Insurers optimistic on flood cover billPosted On: Jul. 17, 2016 12:00 AM CST
Advocates for creating a role for private insurers in the U.S. flood insurance market remain hopeful that Congress will approve legislation designed to do just that before the end of the year.
They point out that the House of Representatives voted 419-to-0 in favor of the Flood Insurance Market Parity and Modernization Act more than two months ago. The bill would allow private flood policies to fulfill the National Flood Insurance Program purchase requirement when applying for a loan. Though a similar measure in the Senate hasn't been taken up by the Banking, Housing and Urban Affairs Committee, supporters hope that lawmakers will act on the measure, even if they wait for the post-election lame duck session.
The NFIP, which is more than $20 billion in debt, will expire Sept. 30, 2017, unless it is reauthorized. The program has been allowed to lapse in the past as lawmakers disagreed over whether to expand the program to include windstorm coverage as well as flood, only to be extended as is.

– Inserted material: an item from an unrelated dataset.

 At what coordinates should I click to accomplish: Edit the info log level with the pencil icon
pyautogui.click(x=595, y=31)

Tom Glassic, vice president-policy and government affairs in the Washington office of the Property Casualty Insurers Association of America, said it's rare that an issue that doesn't have to be resolved for 14 months — reauthorization of the NFIP — is being discussed already. “These are positive things,” he said. “There's no conversation of 'if' from anybody.”
With reauthorization looming, the Senate Small Business Committee held a hearing on the affordability of flood insurance last month. Though NFIP reform proponents welcomed the hearing, they don't hold out hope that it will lead to action by itself.

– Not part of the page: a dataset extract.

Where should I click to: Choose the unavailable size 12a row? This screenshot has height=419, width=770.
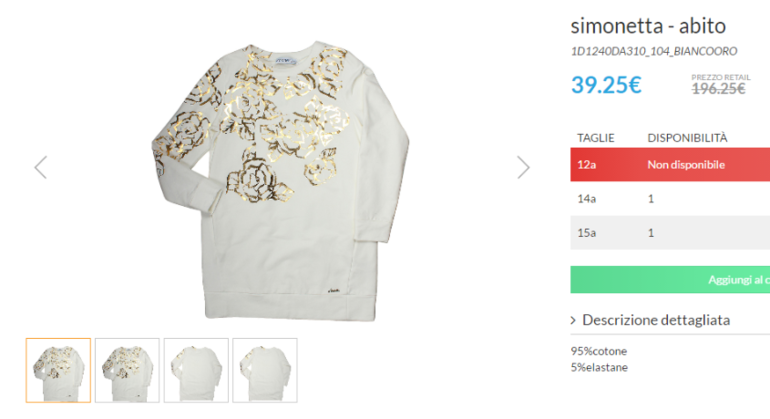click(587, 165)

“Will the hearing spur Senate action?” asked Tom Lantos, vice president-federal affairs for the Washington-based American Insurance Association. “That would be a stretch. But that does not mean the Senate still can't act.”

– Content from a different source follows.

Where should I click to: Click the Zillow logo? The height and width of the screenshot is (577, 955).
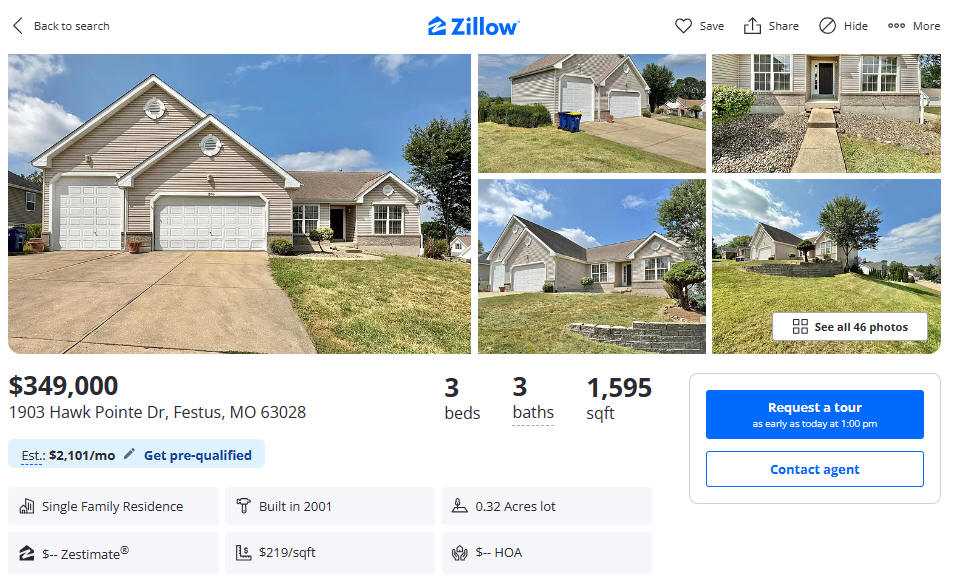point(473,26)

He said that the Flood Insurance Market Parity and Modernization Act has “clearly broad bipartisan support to take this step. We continue to urge the Senate to take this up. It's been our position that this is a technical fix that would help the marketplace.”
“I have been saying since January if there's any piece of flood insurance legislation that's going to be enacted this year, it's the Flood Insurance Market Parity and Modernization Act,” said PCI's Mr. Glassic. He, too, noted that he bill has bipartisan support, little opposition and “it's the only thing in flood conversation that doesn't go into the 2017 reauthorization bucket.”
AIA's Mr. Santos noted, however, that “there are a dwindling number of legislative days left; we're going to continue to urge the Senate to pass this bill. Every time this issue comes up, we're going to press whoever's listening to pass this bill.”
“We're running out of time” to get the Flood Insurance Market Parity and Modernization Act passed this year, said John Hair, federal affairs director at the National Association of Mutual Insurance Companies' Washington office.
He said the bill could be taken up if “it's attached to must-pass legislation,” possibly even in a lame duck session after the November elections.
He added that there's some possibility the Senate could take it up in September “if there's a push” over the summer recess.